Shoulder pain in primary care is dominated by rotator cuff tendinopathy/impingement, rotator cuff tears, and adhesive capsulitis — managed first with structured PT and NSAIDs, escalated to MRI and orthopedic referral only after failure of conservative therapy or in acute traumatic full-thickness tears, with intra-articular steroid injection as the procedural backbone for frozen shoulder.

High-yield recap bullets:

Diagnosis is clinical: ROM pattern (active vs passive), strength testing (drop arm, ER lag, belly-press), and provocative tests (Neer, Hawkins) distinguish the three core syndromes — imaging confirms, it does not diagnose.
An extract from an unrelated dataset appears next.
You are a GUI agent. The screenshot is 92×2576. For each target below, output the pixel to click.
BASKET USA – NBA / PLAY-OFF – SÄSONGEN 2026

Initial workup: plain radiographs (AP int/ext, scapular Y, axillary); MRI reserved for suspected full-thickness tear, failed conservative therapy, or pre-surgical planning; check HbA1c and TSH in frozen shoulder.
Conservative first: 6–12 weeks of structured PT + NSAIDs + activity modification for impingement, tendinopathy, partial tears, and frozen shoulder; intra-articular steroid injection is first-line procedural therapy for early frozen shoulder.
Escalate to orthopedics for acute traumatic full-thickness tears (within 3–6 weeks to optimize repair), failed conservative therapy at 3 months, refractory frozen shoulder >12 months, recurrent instability, or septic joint.
Never miss: ACS in left shoulder pain with risk factors, Pancoast tumor in smokers with shoulder pain + Horner, septic joint post-injection, cervical radiculopathy mimicking shoulder pain, and polymyalgia rheumatica in elderly with bilateral girdle stiffness.
Step 3 essence: The right answer is usually PT + time + targeted re-evaluation at 6 weeks, not reflex imaging or surgical referral — but recognize the acute traumatic tear and the septic joint, and act fast when they appear.